## Assignment
Below are records. Transcribe exactly the lines from the one that contains "You are a computer-use agent. 378x333 pixels." through the last line, leaving any pictures out.

[Collection entries]
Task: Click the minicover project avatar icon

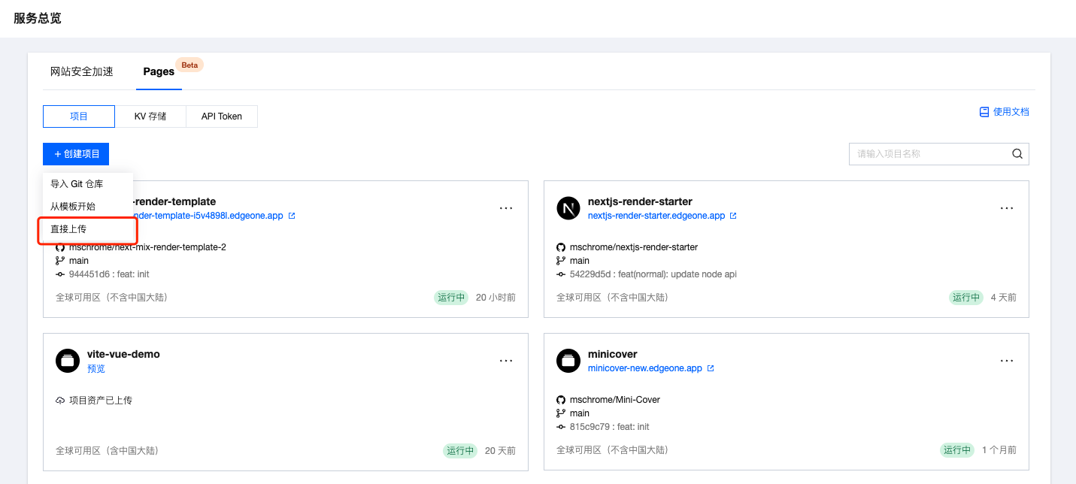Action: tap(568, 361)
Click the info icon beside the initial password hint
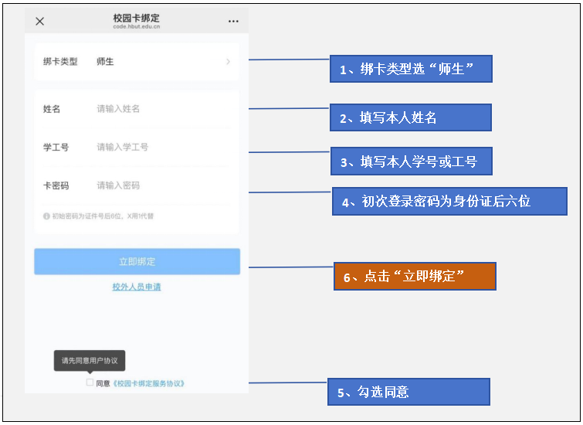Screen dimensions: 583x425 46,216
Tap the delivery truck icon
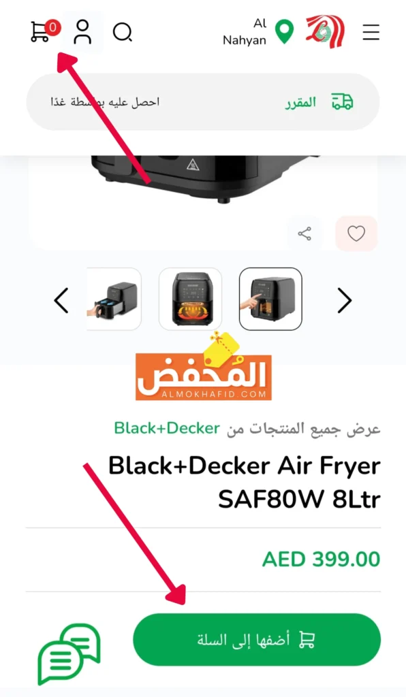 tap(342, 102)
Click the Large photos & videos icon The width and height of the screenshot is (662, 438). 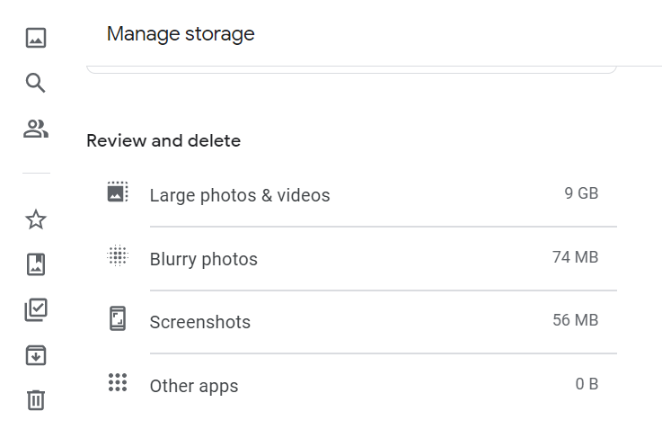pyautogui.click(x=118, y=192)
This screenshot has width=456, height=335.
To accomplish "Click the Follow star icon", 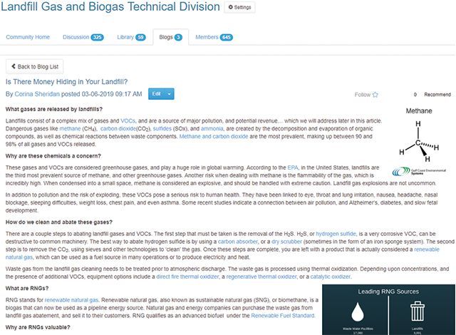I will click(375, 94).
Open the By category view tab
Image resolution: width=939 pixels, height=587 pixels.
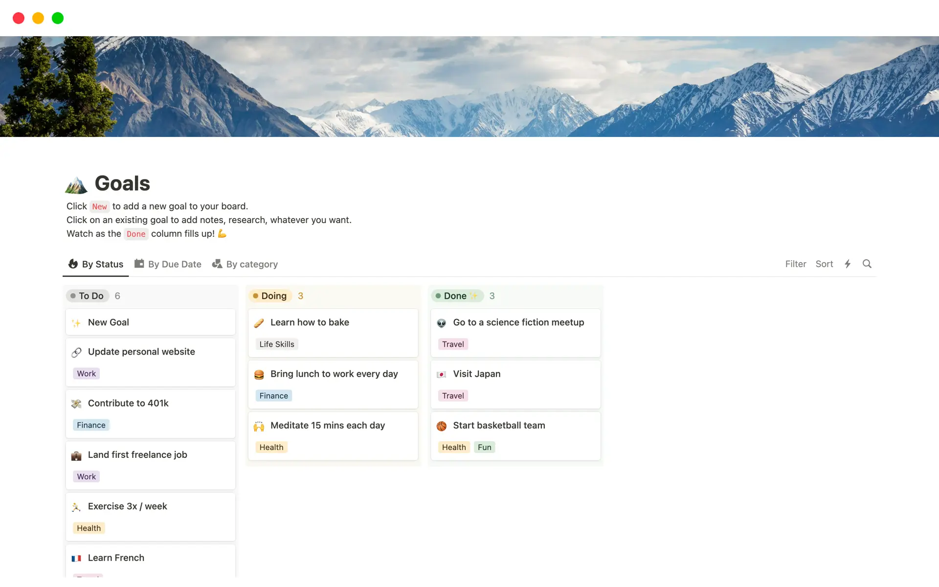(x=245, y=264)
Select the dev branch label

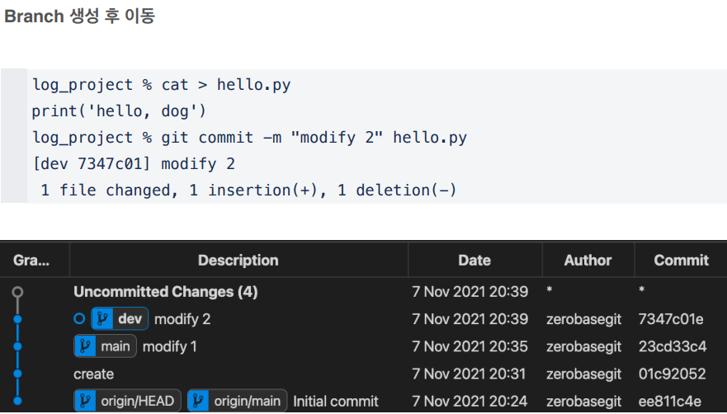pos(120,319)
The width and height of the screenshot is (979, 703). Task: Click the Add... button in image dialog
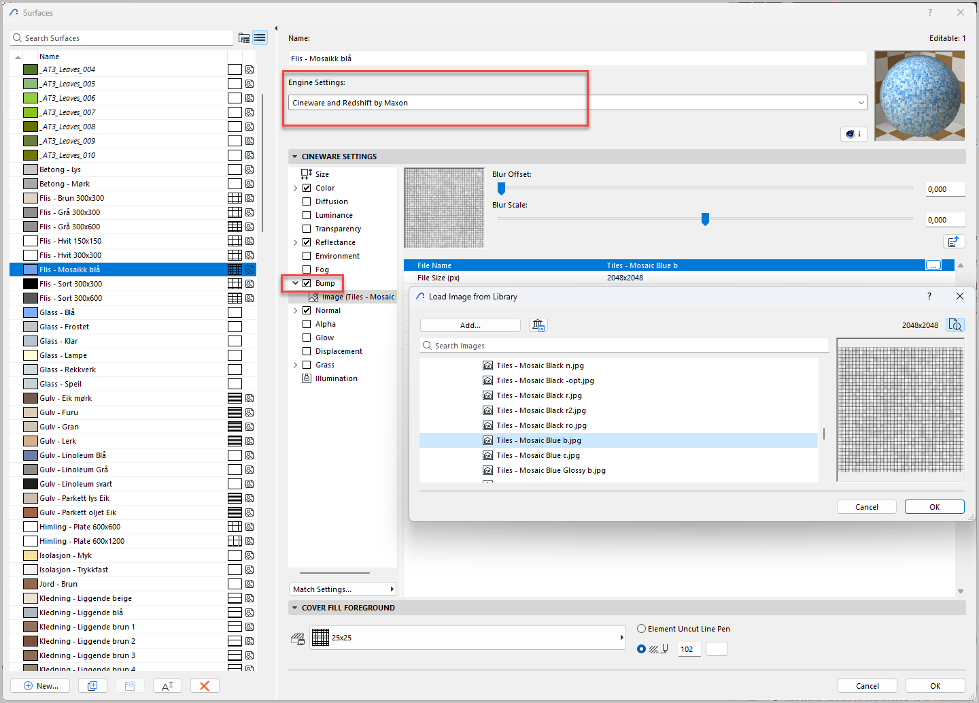(470, 325)
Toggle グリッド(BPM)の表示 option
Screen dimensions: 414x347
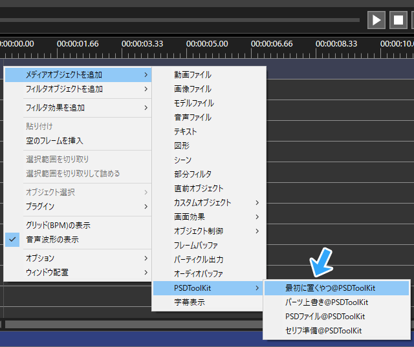coord(58,226)
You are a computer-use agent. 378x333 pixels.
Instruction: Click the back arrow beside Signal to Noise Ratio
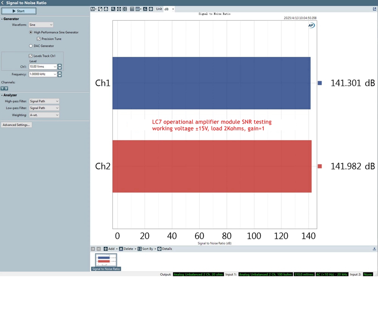pyautogui.click(x=3, y=3)
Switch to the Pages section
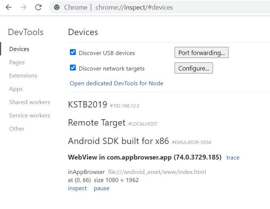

## Reply to the exercise
You are a computer-use agent. 378x333 pixels.
Instruction: Click the back arrow beside Signal to Noise Ratio
pyautogui.click(x=3, y=3)
Switch to the Pages section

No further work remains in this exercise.